高等部通信2月号 学園長ブログ~可能性の扉~-4

2023年2月22日

4、発達障害があるお子様の学習意欲を上げるためには

 

知的には目立った問題がないこのような子どもたちが、勉強につまずく学年は3年生くらいからです。これは、教科書の内容もありますが、国語の文章も含めて教科書に書かれている文章量や語彙も含めた文章構成に複雑さが出てくるからです。他の教科も例外ではありません。授業に関しても、このように「読む、書く」の困難さを持ち合わせている人や、講義形式で大勢の人に向かって話されている内容を聞くことに困難さを持ち合わせている人は、継次処理が求められる講義形式の授業の参加自体に苦手さがあるのです。

聴覚的、または視覚的な手がかりを取り入れながら順序を踏まえて伝え考え、理解に結び付けることで、それを応用した発展的な処理を可能にする授業形式は、継次処理的なアプローチと言えると思います。継次処理は先述したようなつまずきを持った子どもたちは、学年が上がり、授業レベルが上がると自分の力だけでは処理できなくなります。

そのことを示唆するSOSが落ち着きのなさや離席、おしゃべりなどの多動性、衝動性となって表れてきます。そのSOSを授業妨害として先生から厳しく注意されることで学習意欲を喪失していきます。発達障害傾向の子どもたちに一度失ったやる気を取り戻させるのは困難です。こうして、クラスに居場所を無くし自己肯定感も低くなってしまいます。学習性無気力の子どもたちや、情緒が混乱して不安を抱えている子どもたちの原因の一つはこのようなことにもあるのです。
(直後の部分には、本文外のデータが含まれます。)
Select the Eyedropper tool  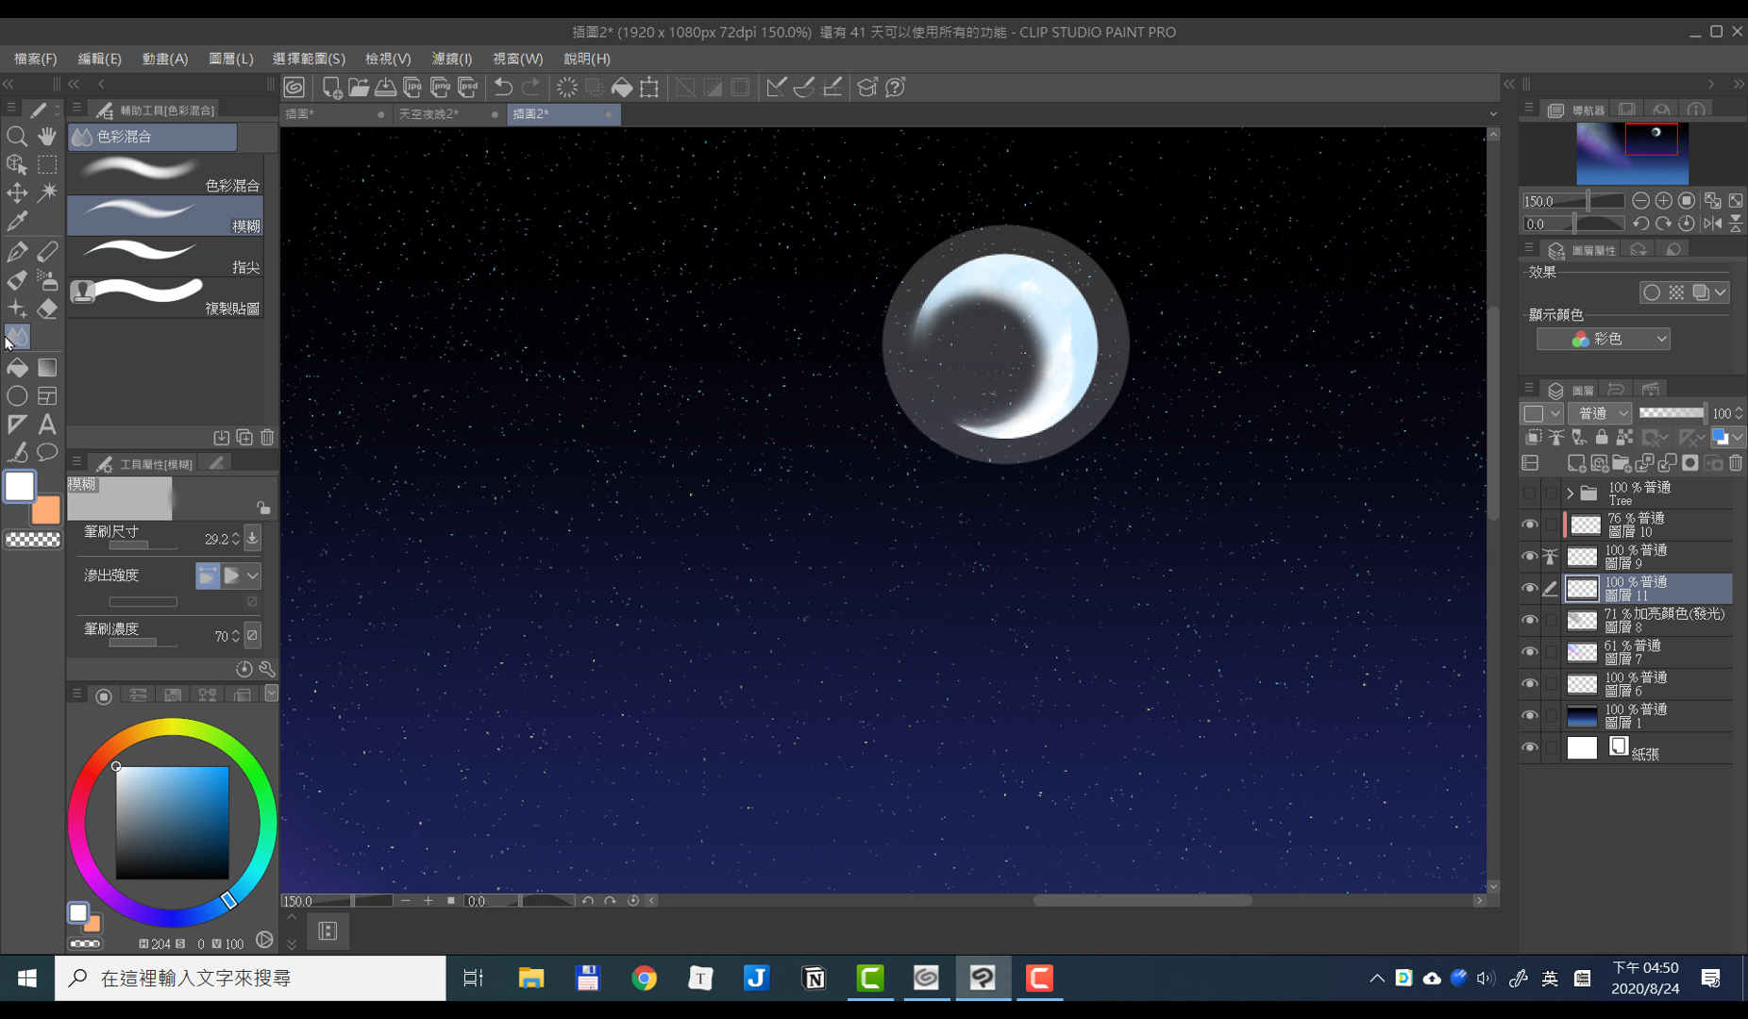pos(16,222)
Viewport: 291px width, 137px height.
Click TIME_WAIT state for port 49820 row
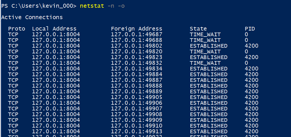click(x=205, y=52)
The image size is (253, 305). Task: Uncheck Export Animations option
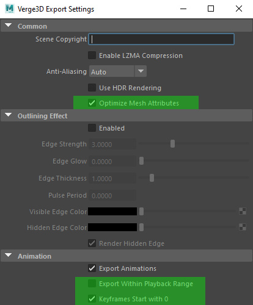coord(92,268)
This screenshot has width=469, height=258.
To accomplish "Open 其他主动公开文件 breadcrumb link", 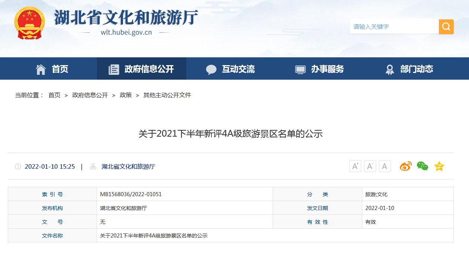I will coord(167,95).
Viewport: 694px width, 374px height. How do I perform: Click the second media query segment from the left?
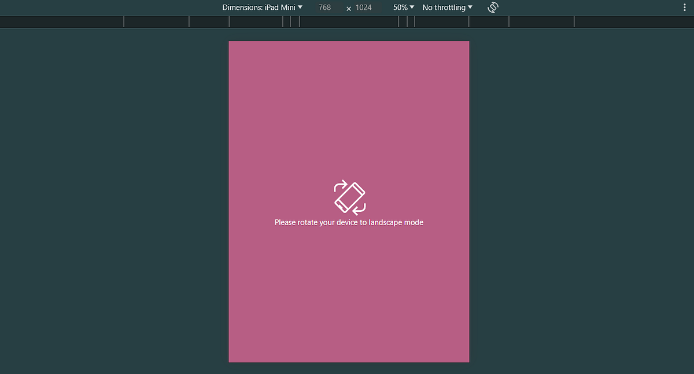tap(156, 21)
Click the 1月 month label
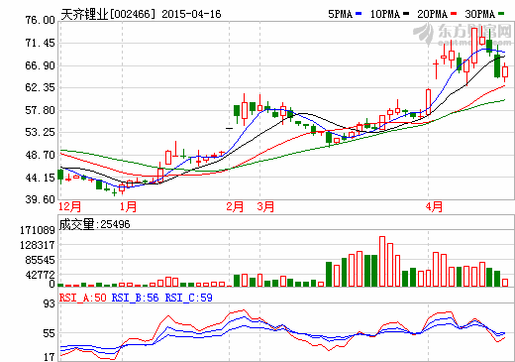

子どもたちがやる気を出すには、ここまで挙げてきた見えない彼らの学習のつまずきに気付き、学習におけるつまずきのある子どもが得意とする「わかり方」を周りの大人が把握することが大切だと思います。教える側の大人が、子どもたちの「なぜわからないか」を理解できれば、理解できるような教え方や教材、プリントなどを利用した授業を彼らのつまずきに合わせて提供することができます。そのような指導が実行できれば、必ず興味をもって学習に取り組むことができるようになるでしょう。その中で、できることが少しずつ増えていくはずです。子どもが学ぶ楽しさや達成感をたくさん経験することが大切になります。

そして最後は、親や教師が勉強を押し付けるのではなく、子どもが自分に合った「学び方」を身につけて、自分の意志で主体的に学習する習慣をつけることが、子どもたちの学習意欲を上げる唯一の近道なのです。これは、自分で判断し、自分の意志でやってはいけないことややるべきことなど物事の善悪を判断できる大人に成長することに繋がっていくのです。